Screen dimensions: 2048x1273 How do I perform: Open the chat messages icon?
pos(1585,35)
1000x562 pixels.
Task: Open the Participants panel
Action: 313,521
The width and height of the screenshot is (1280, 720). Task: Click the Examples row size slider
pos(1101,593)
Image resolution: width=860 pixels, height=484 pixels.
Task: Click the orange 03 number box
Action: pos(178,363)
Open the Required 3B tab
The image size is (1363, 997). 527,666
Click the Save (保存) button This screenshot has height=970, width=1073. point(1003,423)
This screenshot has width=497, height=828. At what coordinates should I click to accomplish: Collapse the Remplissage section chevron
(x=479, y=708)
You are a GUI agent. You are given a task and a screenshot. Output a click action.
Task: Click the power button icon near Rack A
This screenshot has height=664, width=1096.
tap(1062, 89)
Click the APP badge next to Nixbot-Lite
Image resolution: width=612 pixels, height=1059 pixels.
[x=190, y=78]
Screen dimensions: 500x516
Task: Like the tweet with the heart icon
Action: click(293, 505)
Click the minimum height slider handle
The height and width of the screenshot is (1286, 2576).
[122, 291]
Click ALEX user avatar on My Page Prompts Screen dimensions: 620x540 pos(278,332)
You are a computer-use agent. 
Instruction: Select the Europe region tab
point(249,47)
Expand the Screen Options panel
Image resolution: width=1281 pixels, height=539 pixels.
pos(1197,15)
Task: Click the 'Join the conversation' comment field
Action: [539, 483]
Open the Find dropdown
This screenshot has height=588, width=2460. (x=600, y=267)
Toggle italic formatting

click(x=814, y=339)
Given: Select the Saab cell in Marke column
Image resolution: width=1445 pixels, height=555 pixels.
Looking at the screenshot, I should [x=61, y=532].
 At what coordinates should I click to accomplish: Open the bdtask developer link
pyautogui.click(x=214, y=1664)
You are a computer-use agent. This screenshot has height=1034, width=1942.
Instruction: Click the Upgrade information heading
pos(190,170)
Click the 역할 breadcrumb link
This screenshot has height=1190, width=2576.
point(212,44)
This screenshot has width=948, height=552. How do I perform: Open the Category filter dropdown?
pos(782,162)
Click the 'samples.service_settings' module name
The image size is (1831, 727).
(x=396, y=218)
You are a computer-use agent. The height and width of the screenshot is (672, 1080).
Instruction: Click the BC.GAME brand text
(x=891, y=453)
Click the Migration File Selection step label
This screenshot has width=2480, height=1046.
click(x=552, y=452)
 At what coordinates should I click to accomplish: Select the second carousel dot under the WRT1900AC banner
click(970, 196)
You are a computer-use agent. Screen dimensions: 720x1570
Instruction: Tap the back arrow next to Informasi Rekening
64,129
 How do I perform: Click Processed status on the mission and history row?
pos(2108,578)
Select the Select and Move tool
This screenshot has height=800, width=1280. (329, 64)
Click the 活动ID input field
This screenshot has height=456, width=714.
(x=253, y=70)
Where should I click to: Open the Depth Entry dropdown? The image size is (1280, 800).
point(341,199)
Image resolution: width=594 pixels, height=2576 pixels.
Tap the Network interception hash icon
════════════════════
### Required work
Rewrite the data above as a JSON list of strings, with one string for each line and blank lines left out.

### Final answer
[
  "Screen dimensions: 2048x1273 How do I perform: Open the chat messages icon?",
  "pos(1585,35)",
  "1000x562 pixels.",
  "Task: Open the Participants panel",
  "Action: 313,521",
  "The width and height of the screenshot is (1280, 720). Task: Click the Examples row size slider",
  "pos(1101,593)",
  "Image resolution: width=860 pixels, height=484 pixels.",
  "Task: Click the orange 03 number box",
  "Action: pos(178,363)",
  "Open the Required 3B tab",
  "The image size is (1363, 997). 527,666",
  "Click the Save (保存) button This screenshot has height=970, width=1073. point(1003,423)",
  "This screenshot has width=497, height=828. At what coordinates should I click to accomplish: Collapse the Remplissage section chevron",
  "(x=479, y=708)",
  "You are a GUI agent. You are given a task and a screenshot. Output a click action.",
  "Task: Click the power button icon near Rack A",
  "This screenshot has height=664, width=1096.",
  "tap(1062, 89)",
  "Click the APP badge next to Nixbot-Lite",
  "Image resolution: width=612 pixels, height=1059 pixels.",
  "[x=190, y=78]",
  "Screen dimensions: 500x516",
  "Task: Like the tweet with the heart icon",
  "Action: click(293, 505)",
  "Click the minimum height slider handle",
  "The height and width of the screenshot is (1286, 2576).",
  "[122, 291]",
  "Click ALEX user avatar on My Page Prompts Screen dimensions: 620x540 pos(278,332)",
  "You are a computer-use agent. ",
  "Instruction: Select the Europe region tab",
  "point(249,47)",
  "Expand the Screen Options panel",
  "Image resolution: width=1281 pixels, height=539 pixels.",
  "pos(1197,15)",
  "Task: Click the 'Join the conversation' comment field",
  "Action: [539, 483]",
  "Open the Find dropdown",
  "This screenshot has height=588, width=2460. (x=600, y=267)",
  "Toggle italic formatting",
  "click(x=814, y=339)",
  "Given: Select the Saab cell in Marke column",
  "Image resolution: width=1445 pixels, height=555 pixels.",
  "Looking at the screenshot, I should [x=61, y=532].",
  " At what coordinates should I click to accomplish: Open the bdtask developer link",
  "pyautogui.click(x=214, y=1664)",
  "You are a computer-use agent. This screenshot has height=1034, width=1942.",
  "Instruction: Click the Upgrade information heading",
  "pos(190,170)",
  "Click the 역할 breadcrumb link",
  "This screenshot has height=1190, width=2576.",
  "point(212,44)",
  "This screenshot has width=948, height=552. How do I perform: Open the Category filter dropdown?",
  "pos(782,162)",
  "Click the 'samples.service_settings' module name",
  "The image size is (1831, 727).",
  "(x=396, y=218)",
  "You are a computer-use agent. The height and width of the screenshot is (672, 1080).",
  "Instruction: Click the BC.GAME brand text",
  "(x=891, y=453)",
  "Click the Migration File Selection step label",
  "This screenshot has width=2480, height=1046.",
  "click(x=552, y=452)",
  " At what coordinates should I click to accomplish: Select the second carousel dot under the WRT1900AC banner",
  "click(970, 196)",
  "You are a computer-use agent. Screen dimensions: 720x1570",
  "Instruction: Tap the back arrow next to Informasi Rekening",
  "64,129",
  " How do I perform: Click Processed status on the mission and history row?",
  "pos(2108,578)",
  "Select the Select and Move tool",
  "This screenshot has height=800, width=1280. (329, 64)",
  "Click the 活动ID input field",
  "This screenshot has height=456, width=714.",
  "(x=253, y=70)",
  "Where should I click to: Open the Depth Entry dropdown? The image size is (1280, 800).",
  "point(341,199)",
  "Image resolution: width=594 pixels, height=2576 pixels.",
  "Tap the Network interception hash icon"
]